Remember (you who related to my post last week about my mom’s old Royal) how it felt to snug the sheet of typing paper into its place between the guides, to turn the carriage until the top of the page came around? If it was off-kilter, you pushed and held a release button while straightening the page.
Remember that you could only make an exclamation point by typing an apostrophe (they were straight) and then backspacing to type a period beneath it?
My son asked, first time he tried the Royal, “Where’s the 1?”
You need to use lower-case L. I’d completely forgotten that until I answered him.
Tuesday morning, before we left for Theophany, I checked my email and found a Google Alert for my name on a site that links to mentions of Royal typewriters. Just down the page was a link to a recent interview with Virginia Aste, Richard Brautigan’s first wife. She tells about an Idaho camping trip she and Richard took. She says: “Richard was always writing. He sat at a card table with his Royal typewriter during the trip. I didn’t know what he was writing until later.”

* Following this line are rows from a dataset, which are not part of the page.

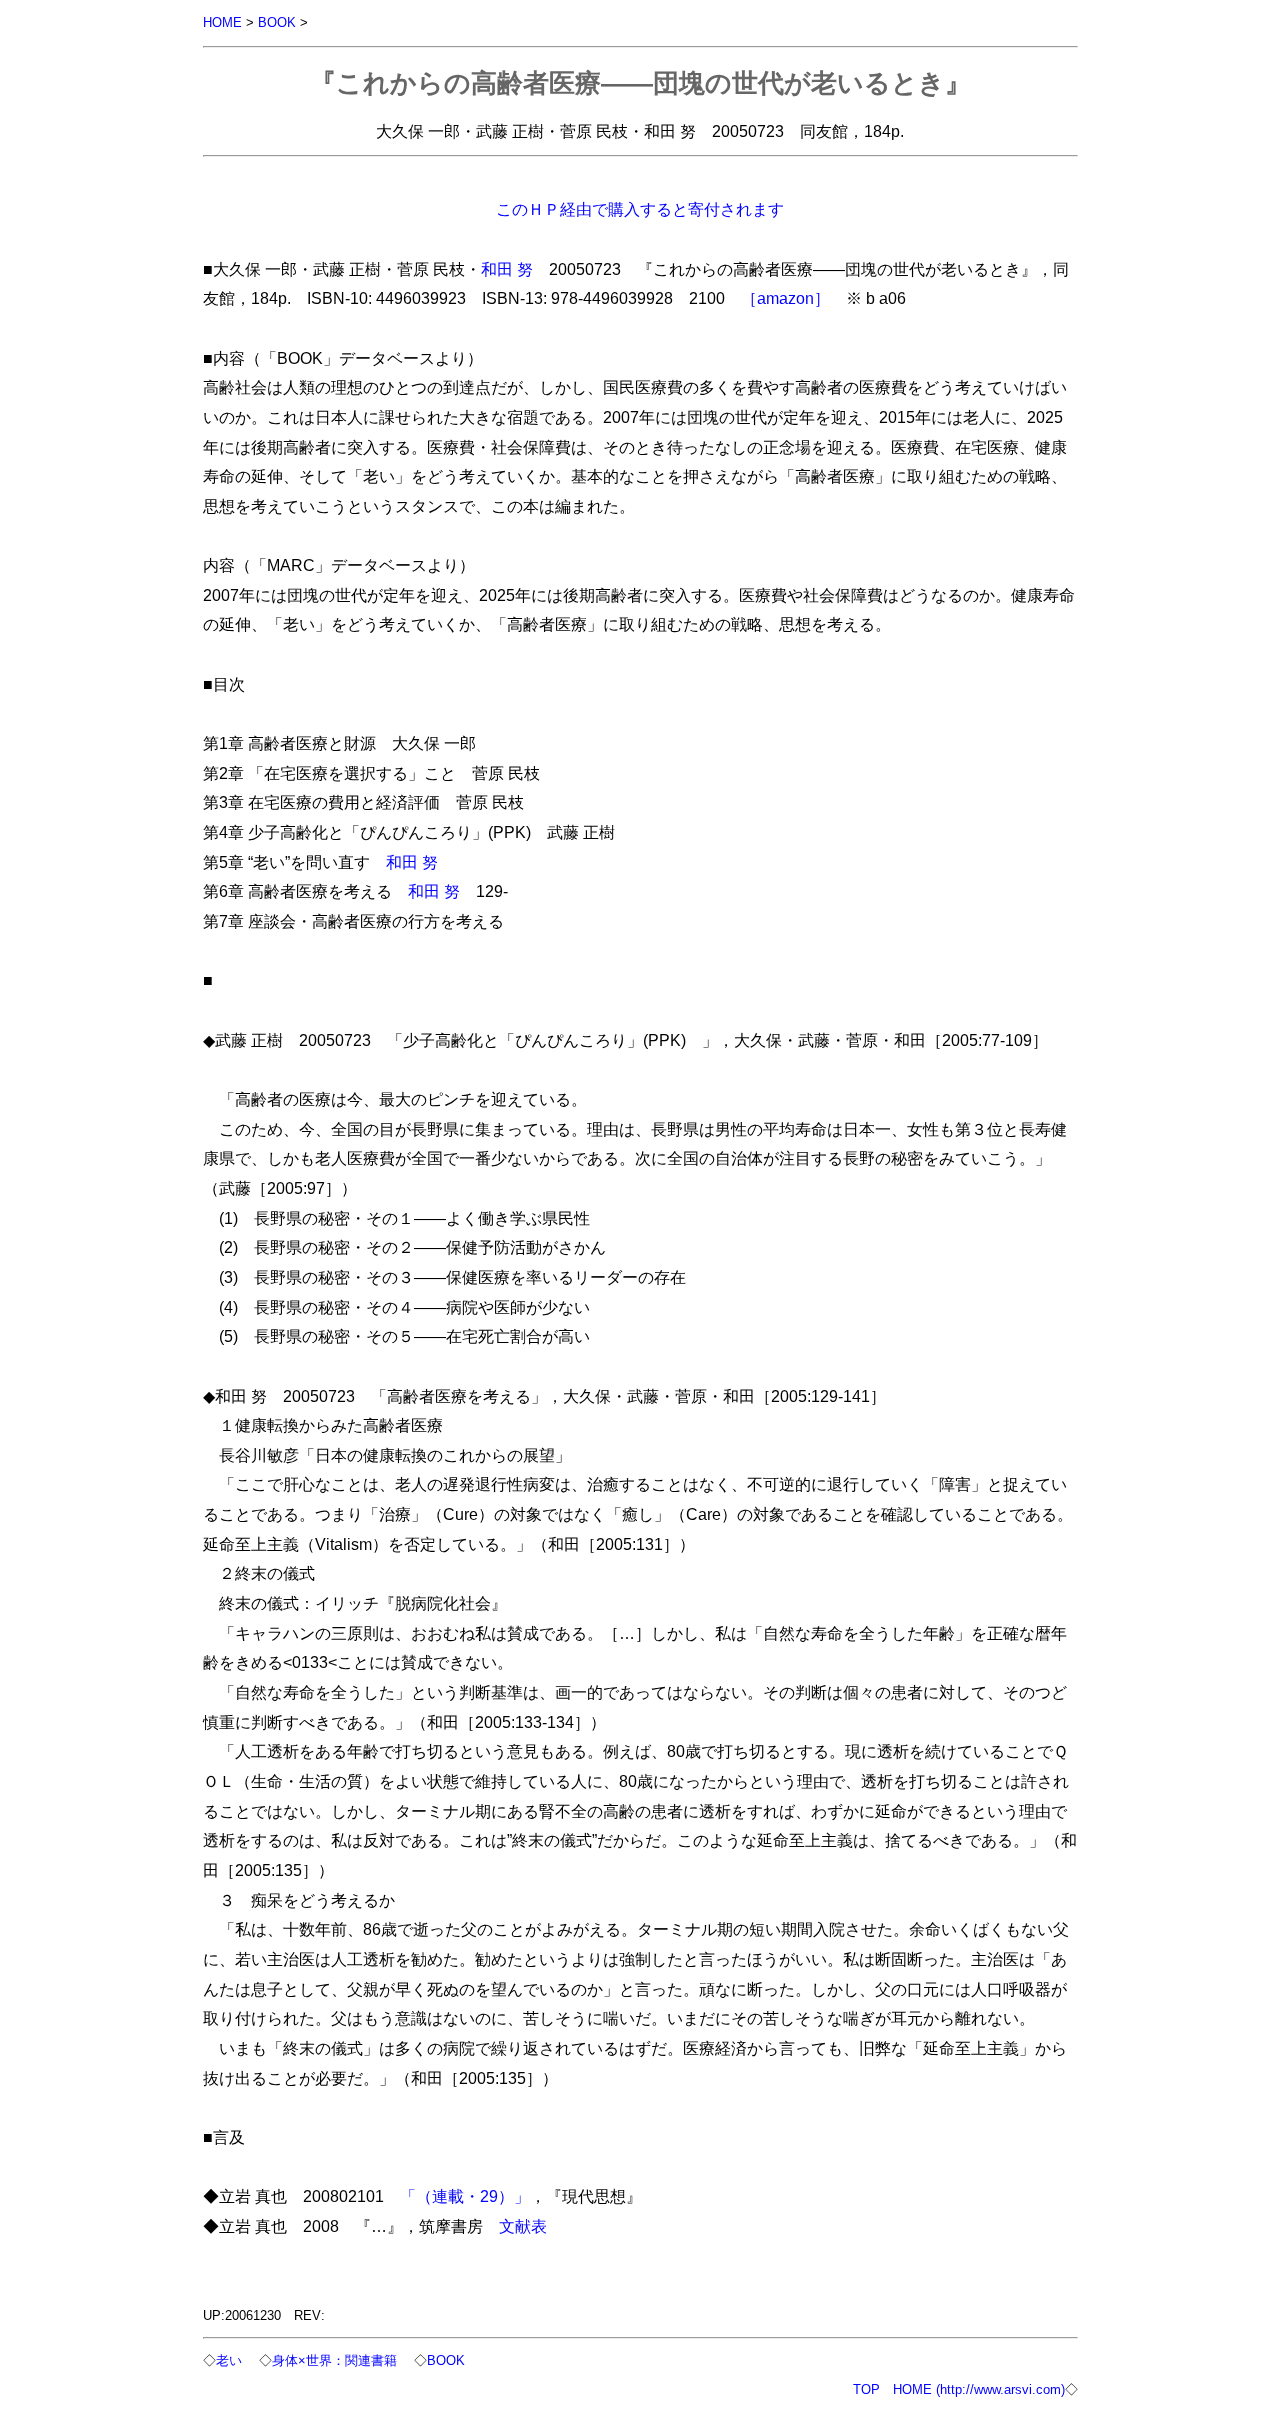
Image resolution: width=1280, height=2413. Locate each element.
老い (229, 2360)
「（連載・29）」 (465, 2196)
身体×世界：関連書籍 (334, 2360)
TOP (866, 2389)
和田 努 (507, 269)
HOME (222, 22)
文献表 (523, 2226)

His pages became Trout Fishing in America.


I love typewriters. I also love that I just learned about google alerts. What will they think of next!?
Pretty amazing stuff, Marianne. These machines that start with so many moving parts and become instruments of astonishing information. Where will they go from here? Probably as far as they can.
Great bit of info.
and thank you so much for honouring me with your words again, Deanna.
Coming from you, they mean a lot. I’m sure I’ve said that before. But it’s obvious you are a writer. I just write. Finally. Forever.